Estratto del testo
══════════════════════════════

Il problema si è snaturato nel corso del tempo. Prendiamo l'esempio dei casali cosentini. E' stata consentita l'edificabilità, ma la condizione era che non si alterasse la morfologia dei versanti, che non devono essere tagliati a dismisura. Una volta ottenuta la concessione non vi è più alcun controllo su quanto si andava effettivamente realizzando. Poiché ognuno aveva bisogno di ulteriori vani per cantina o magazzini di deposito, si sono prodotte profonde ferite nelle colline: un fronte di tre metri considerato il massimo possibile per non alterare l'equilibrio dei versanti, passa facilmente a dieci, dodici metri per allocare strutture che non erano previste dal progetto originario. Se questo si verifica in sequenza si produce una completa alterazione dell'equilibrio geomorfologico della collina, con conseguenze difficilmente prevedibili in presenza di eventi meteorologici di particolare intensità, ma che rientro nella norma del nostro andamento climatico.

Si interviene solo a posteriori con provvedimenti tampone.

Rizzuti - Solo in questo periodo vi sono stati più di una trentina di episodi che hanno prodotto danni notevoli al sistema di viabilità. Trenta strade interrotte che hanno prodotto grandi disagi per la mobilità, incidendo in maniera pesante anche sul sistema socio-economico. Non sono contrario all'urbanizzazione estensiva, poiché essa offre l'opportunità di organizzare il territorio, e realizzare quelle opere che ci consentono di organizzare il territorio, come avviene a Los Angeles o Hong Kong. Se noi consentiamo uno sfruttamento verticale, con una concentrazione di carichi sul terreno si possono produrre spinte pericolose. Questo viene favorito dalla perequazione dei volumi che possono essere trasferiti a piacimento anche in altre aree. Questo sta modificando la struttura stessa dell'urbanistica della Calabria, che non è più la Calabria dei Casali. Stanno sorgendo conglomerati metropolitani di una certa entità. Prendiamo l'esempio di Rizzuti, una frazione di Colosimi costruita attorno ad una famiglia patriarcale, una organizzazione clanica attorno alla masseria ed ai bisogni dell'agricoltura. Adesso questo modello è stato stravolto e si preferisce lo sfruttamento verticale che provoca una forte pressione sul territorio. In alcuni versanti assistiamo a casi frequenti di deposito di materiali di risulta che nel tempo vengono utilizzati per costruirvi sopra il pianoro che si produce nel tempo con l'assestamento. Sembra un terreno solido, ma che mostra tutta la sua fragilità quando si verificano questi normali processi evolutivi, come un inverno con piogge intense. Sono fenomeni conosciuti che si preferisce ignorare per motivi di speculazione.

══════════════════════════════

Dati forniti
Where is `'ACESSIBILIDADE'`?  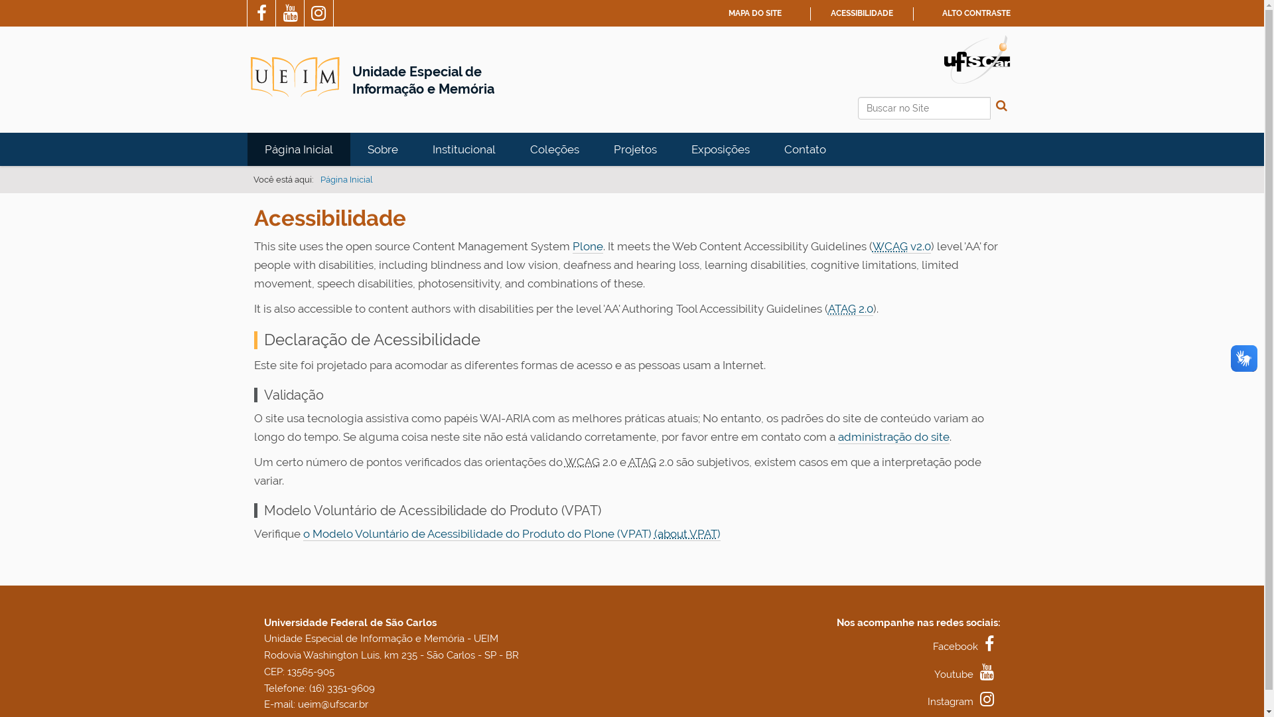 'ACESSIBILIDADE' is located at coordinates (862, 13).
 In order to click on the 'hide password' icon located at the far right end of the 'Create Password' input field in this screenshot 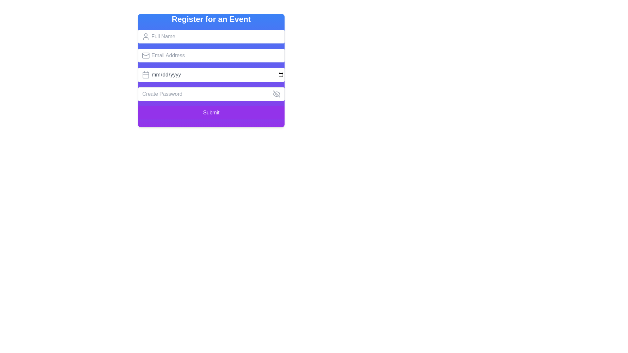, I will do `click(276, 94)`.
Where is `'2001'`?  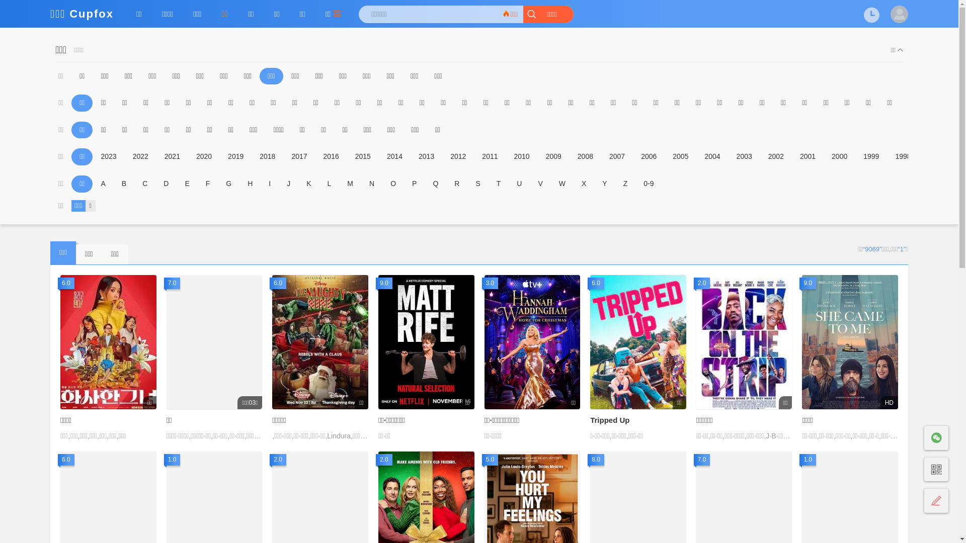 '2001' is located at coordinates (791, 157).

══════════════════════════════

Consegne
[a] Nell'estratto sull'urbanistica in Calabria, quale altezza del fronte era considerata il massimo possibile per non alterare l'equilibrio dei versanti?
[b] Riprendi l'estratto sull'urbanistica in Calabria a partire dalla sua ultima frase e proseguilo.

Risposte per consegna
[a] Un fronte di tre metri.

[b]
Tenuta - Io non porrei l'accento sugli eventi meteorologici, che non hanno nulla di veramente eccezionale. Vi sono concause predisponenti come l'edificazione in ogni luogo e senza controllo. E' chiaro che un evento come una pioggia insistente concentrato in un periodo breve provoca dei danni. Ma io ricordo sempre che da piccolo doveva andare a scuola sempre con l'ombrello perché pioveva sempre. Il dato scientifico ci dice che vi è una grande variabilità dei fenomeni atmosferici, ma non si è verificato niente che non fosse nella norma se prendiamo in considerazione il lungo periodo, che dovrebbe essere il periodo di riferimento per l'edilizia. Ci dobbiamo chiedere perché allora la pioggia non provocava disastri, mentre oggi siamo costretti a dichiarare lo stato di calamità naturale. Non si deve partire dal presupposto di poter rendere fruibile all'edilizia un'area con delle opere di sistemazione che spesso si rivelano fragili di fronte alla scatenamento della natura. Dobbiamo individuare i terreni che presentino le caratteristiche geomorfologiche che le rendono idonee all'utilizzo edilizio.
Il meccanismo che consente di trasferire la volumetria ovunque sia conveniente è uno dei principali responsabili di questo nuovo corso dell'espansione edilizia incontrollata.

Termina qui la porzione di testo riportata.